TÂCHE À FAIRE A
Reproduisez à l'identique les lignes des entrées, du début jusqu'à la ligne contenant "policy-link-label: policies is", celle-ci comprise. Laissez les images de côté dans votre réponse.

Surtout que pour tenter de freiner l’inflation, la Banque d’Israël augmente régulièrement ses taux d’intérêt depuis plusieurs mois, la dernière en date encore cette semaine, avec un taux directeur qui atteint désormais 4,25%. Et le gouverneur de la banque centrale a laissé entendre que ce ne serait pas la dernière.

Surtout considérant que la dépréciation du shékel éloigne d’autant l’objectif fixé. Ce qui a donné lieu à une initiative malheureuse du ministre Likoud des Affaires étrangères, qui a proposé de créer un comité qui superviserait les décisions de la Banque d’Israël en matière de taux directeur. Eli Cohen s’est fait aussitôt taper sur les doigts par le ministre des Finances, mais aussi par le chef du gouvernement. Benyamin Netanyahou a rappelé que c’était lui qui avait fait passer la loi garantissant l’indépendance de la Banque d’Israël en matière de fixation des taux d’intérêt, et que ça n’allait pas changer. Et le plus intéressant, c’est que ce message, le Premier ministre israélien l’a formulé simultanément en hébreu et en anglais. Car Benyamin Netanyahou a parfaitement compris l’effet que la proposition aventureuse de son ministre pourrait faire fuir les investisseurs étrangers.

(Entrées du jeu de données)
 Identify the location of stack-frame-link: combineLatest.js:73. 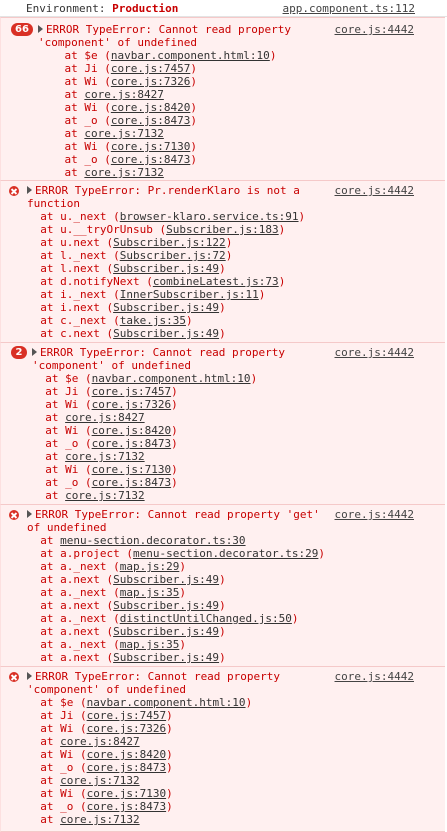
(216, 282).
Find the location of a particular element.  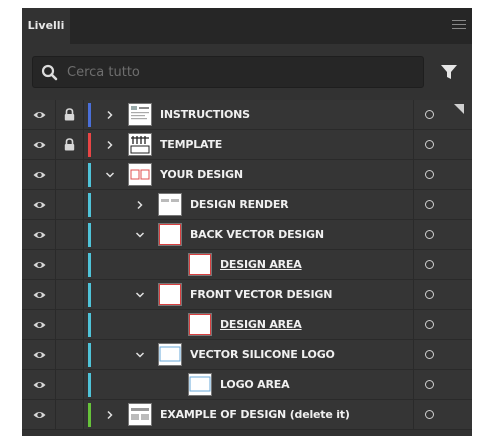

layer-name: FRONT VECTOR DESIGN is located at coordinates (261, 295).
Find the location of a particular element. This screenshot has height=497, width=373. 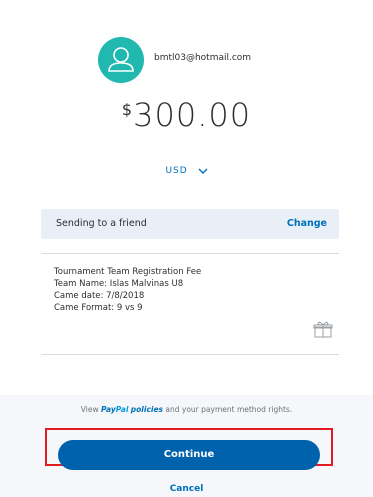

policy-link-label: policies is located at coordinates (147, 410).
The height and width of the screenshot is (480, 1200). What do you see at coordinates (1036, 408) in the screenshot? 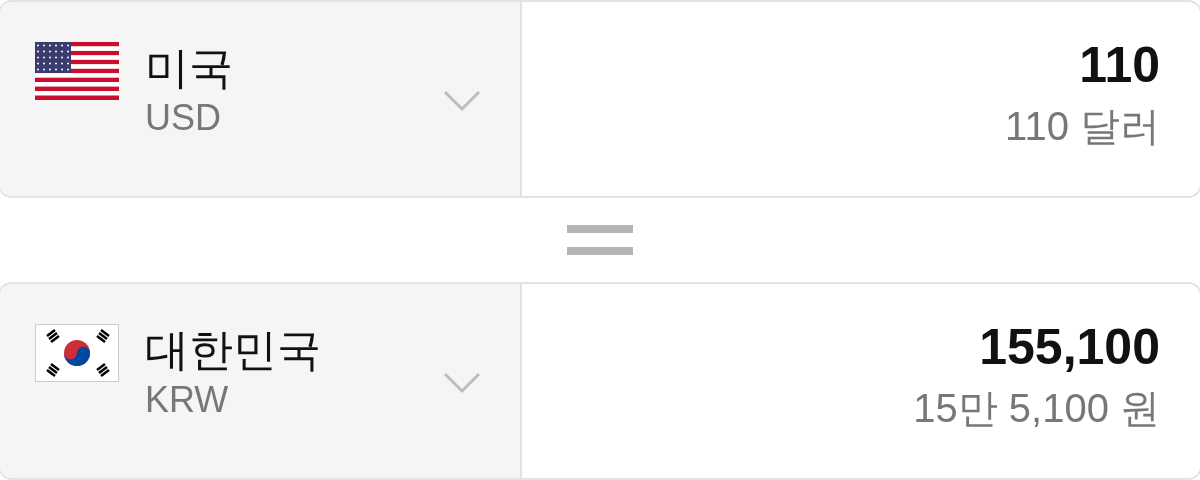
I see `amount-in-words: 15만 5,100 원` at bounding box center [1036, 408].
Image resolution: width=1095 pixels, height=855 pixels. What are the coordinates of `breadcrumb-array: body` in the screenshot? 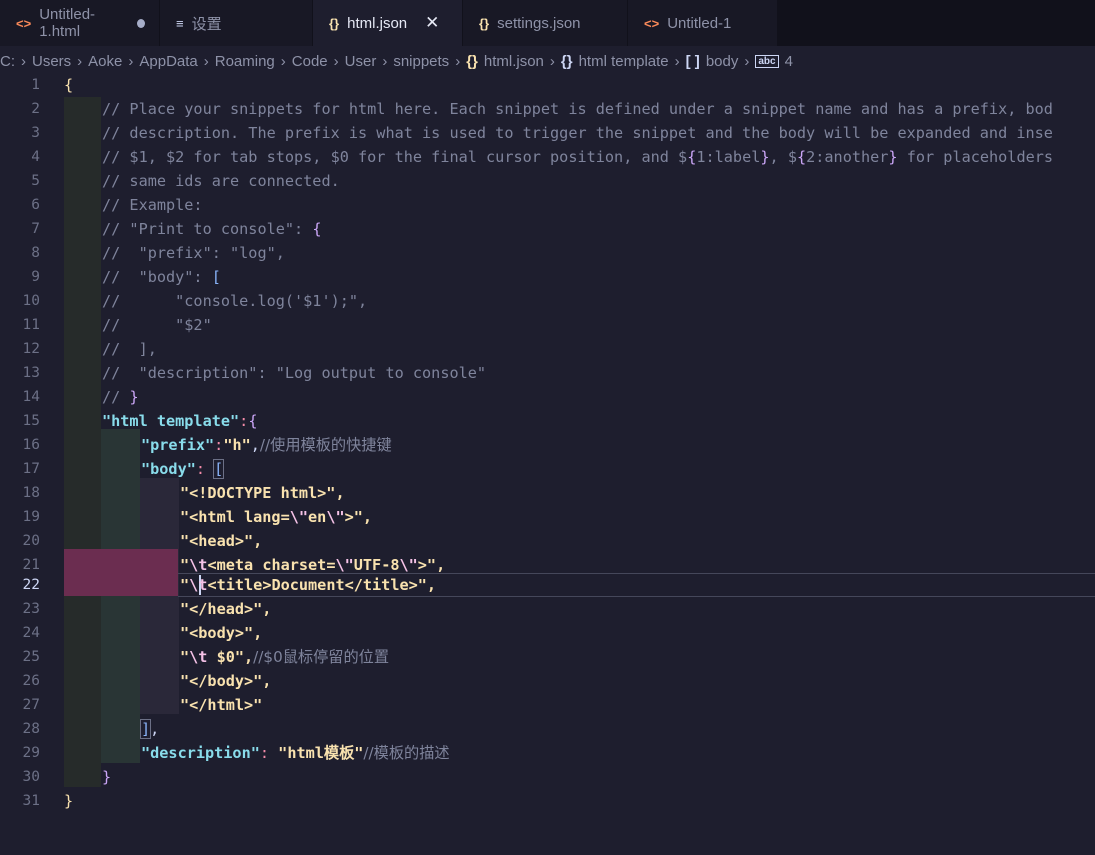 It's located at (722, 62).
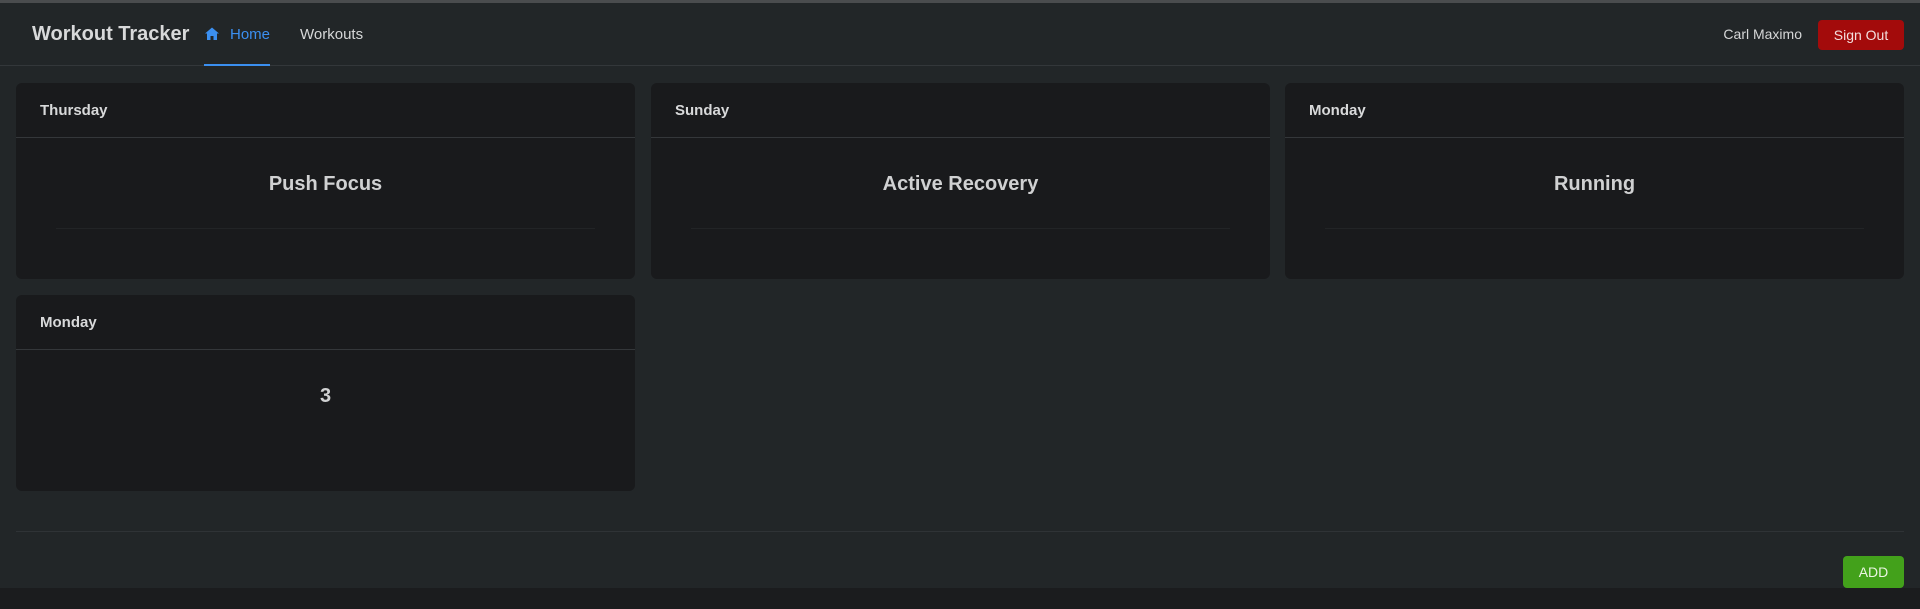 This screenshot has width=1920, height=609. Describe the element at coordinates (1861, 35) in the screenshot. I see `sign-out-button: Sign Out` at that location.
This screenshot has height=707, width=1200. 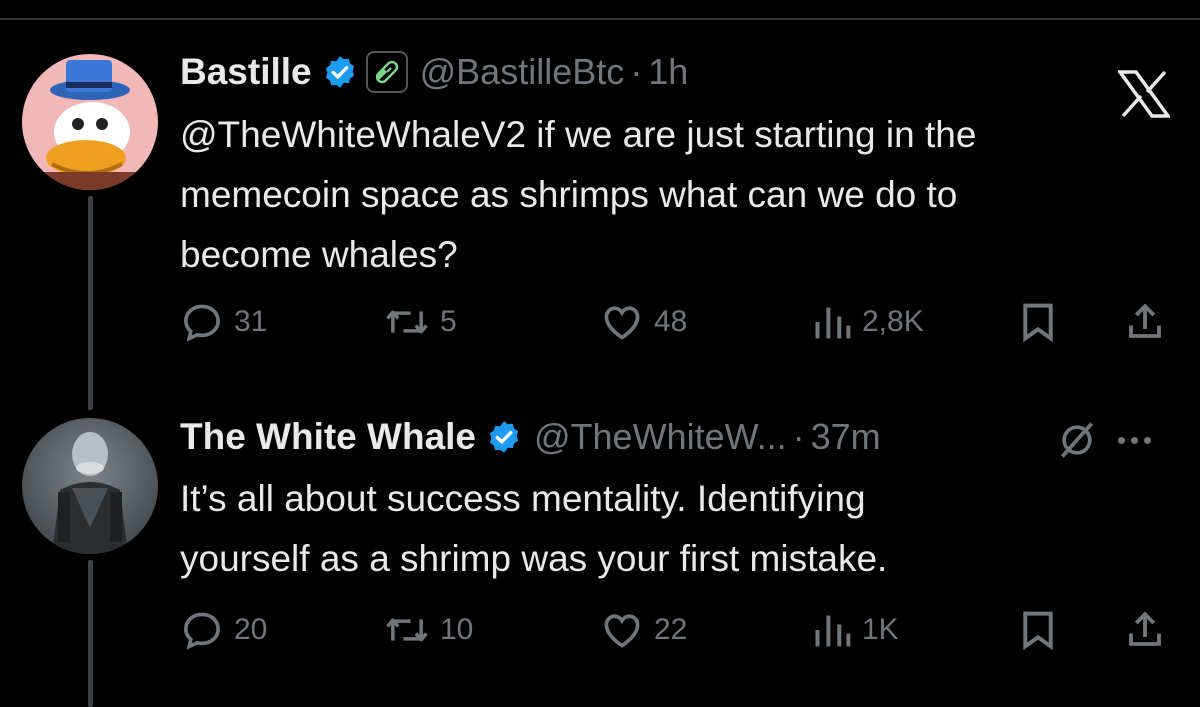 What do you see at coordinates (893, 322) in the screenshot?
I see `views-count: 2,8K` at bounding box center [893, 322].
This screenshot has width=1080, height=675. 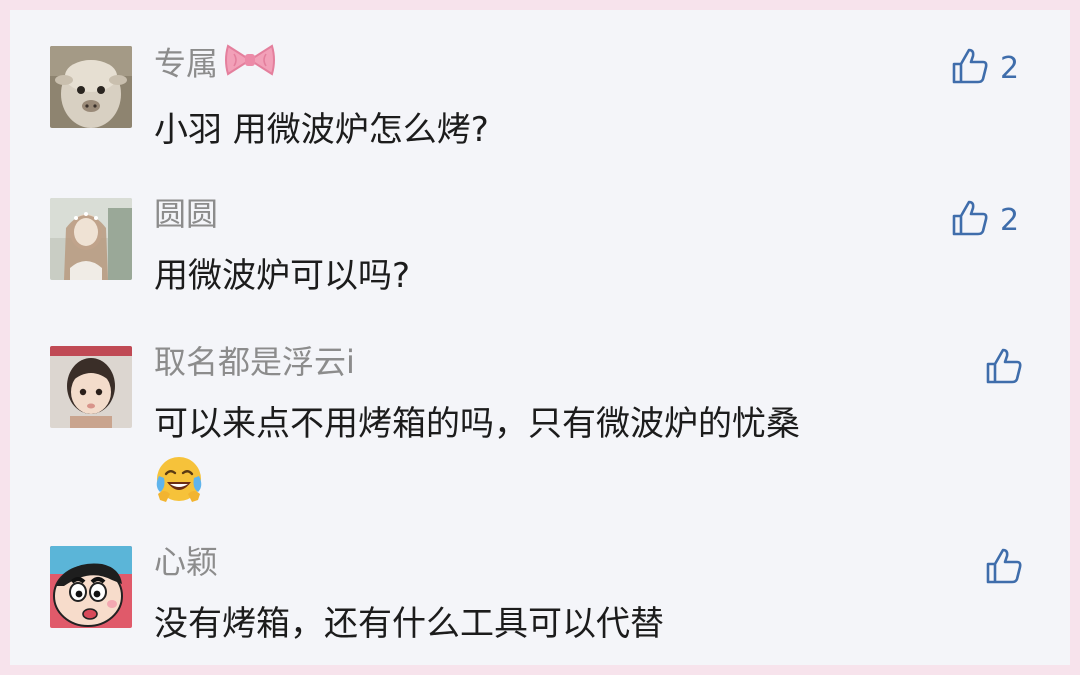 I want to click on comment-text-content: 可以来点不用烤箱的吗，只有微波炉的忧桑, so click(x=477, y=424).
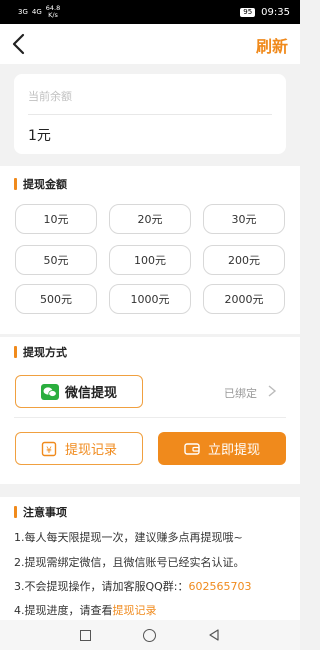 The width and height of the screenshot is (320, 650). Describe the element at coordinates (135, 610) in the screenshot. I see `withdraw-record-link: 提现记录` at that location.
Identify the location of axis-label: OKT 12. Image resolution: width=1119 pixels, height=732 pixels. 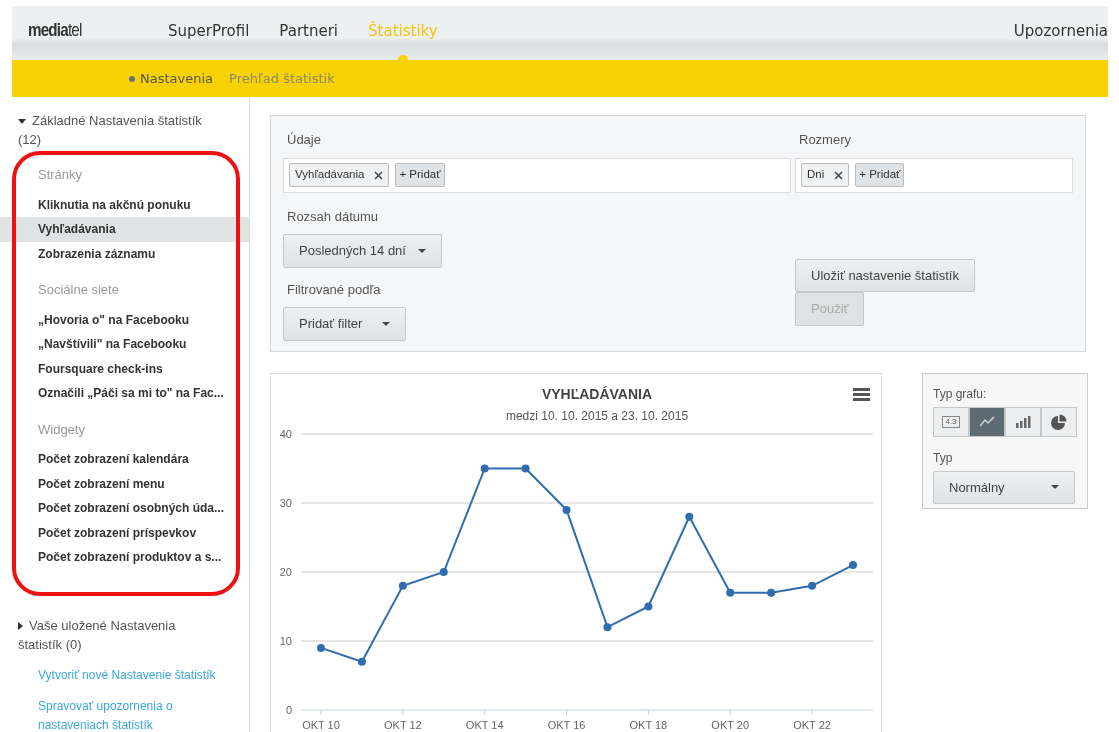
(403, 724).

TÂCHE À FAIRE B
Renvoyez sans rien changer le passage de l'extrait sur la Banque d'Israël qui va de "Surtout que pour" à "pas la dernière.".

RÉPONSE ATTENDUE A
 Identify the location of stack-frame-link: combineLatest.js:73. 
(216, 282).
Find the location of a particular element.  

layer-name: FRONT VECTOR DESIGN is located at coordinates (261, 295).
Find the location of a particular element. This screenshot has height=497, width=373. 

policy-link-label: policies is located at coordinates (147, 410).

RÉPONSE ATTENDUE B
Surtout que pour tenter de freiner l’inflation, la Banque d’Israël augmente régulièrement ses taux d’intérêt depuis plusieurs mois, la dernière en date encore cette semaine, avec un taux directeur qui atteint désormais 4,25%. Et le gouverneur de la banque centrale a laissé entendre que ce ne serait pas la dernière.